The transparent coating must be non-scattering for light in the ultra-violet (UV) and visible (VIS) wavelength range. Therefore, the particles should be either small (below approximately 300 nm, preferably below 100 nm) or have a refractive index close to that of the other materials of the transparent coating (difference in refractive index between the particles and the other materials of the transparent coating is less than 0.1, preferably less than 0.01).

Furthermore, the particles should be compatible with the other materials of the transparent coating, which means that the surface of the particles should be rather polar when the transparent coating is manufactured while using sol-gel type systems, and should be rather a-polar when the transparent coating is manufactured while using organic reactive monomers, such as (meth) acrylates.

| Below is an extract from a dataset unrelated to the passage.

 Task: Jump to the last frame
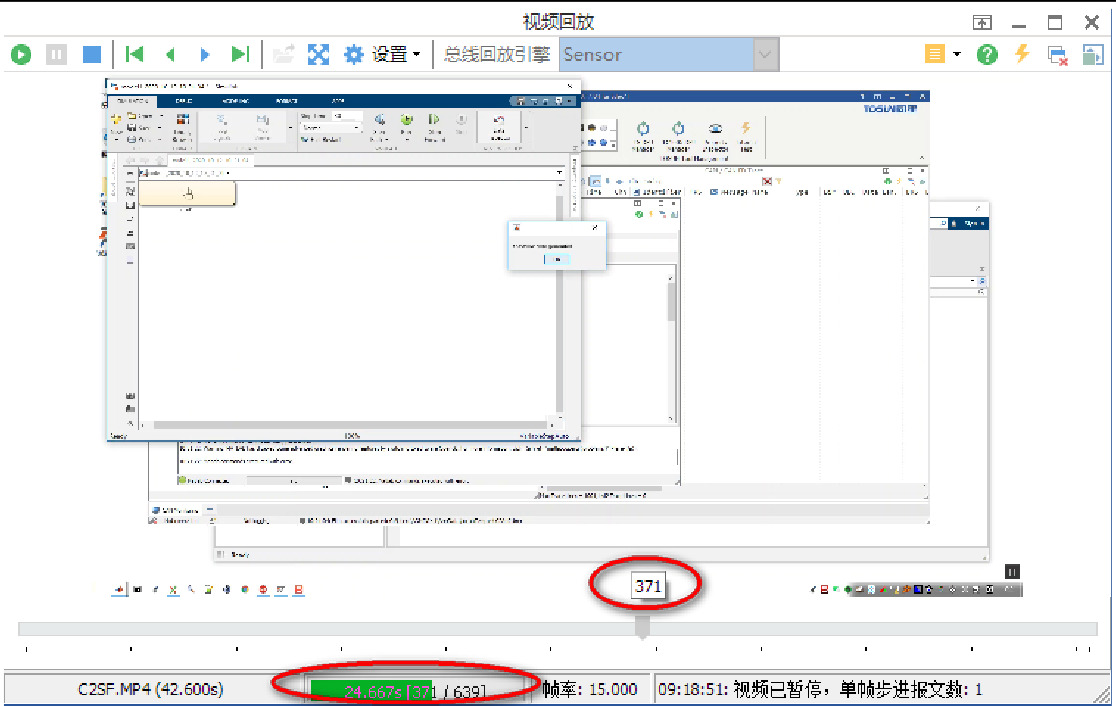[x=240, y=54]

Another way of ensuring the local mobility of a photochromic material in an otherwise rigid matrix is to incorporate the photochromic material in the cavities of dendrimers or hyperbranched polymers before mixing it with the monomer mixture and subsequent polymerization as in the embodiment defined in claim 5. The branches of dendrimers and hyperbranched polymers have freedom of motion at the practical temperatures of approximately-10 degrees Celsius and higher, and therefore dendrimers and hyperbranched polymers are flexible, a situation that is comparable to a polymer in the rubbery state. This is described in detail in a publication by Jansen et. al., published in Science (J. F. G. A. Jansen, E. M. M. de Brabander-van den Berg, E. W. Meijer, Science, Vol.

266,18 November 1994,"Encapsulation of Guest molecules into a Dendritic Box"). In the resulting (possibly rigid) polymer matrix, the photochromic material is in a mobile micro- environment due to the fact that it is encapsulated by the flexible dendrimer or hyperbranched polymer.

The optical element as defined in claim 6 arranges the transparent coating between the substrate and a protective layer for protecting the transparent coating against abrasion. For some applications of the optical element, where the transparent coating may be subjected to environmental influences, for example to abrasion, scratching or scraping, the transparent coating of the invention must be protected. Especially when a substantial fraction of the transparent coating consists of the organic polymer, the transparent coating may have a poor mechanical strength with respect to hardness, resistance to wear and scratch resistance.

The protective layer preferably comprises a silicon-oxide coating or a glass plate.

Alternatively, the transparent coating further comprises an inorganic network of silicon-oxide, as in the optical element defined in claim 8. The photochromic material, which is at least partially surrounded by the organic polymer of the invention, is incorporated, in the transparent coating, in an inorganic network Alternatively, the inorganic network of silicon-oxide may form a combined inorganic/organic network with the organic polymer as described in WO 98/30923. This yields an optical element having a transparent coating which demonstrates a good switching behavior and is abrasion and scratch-resistant.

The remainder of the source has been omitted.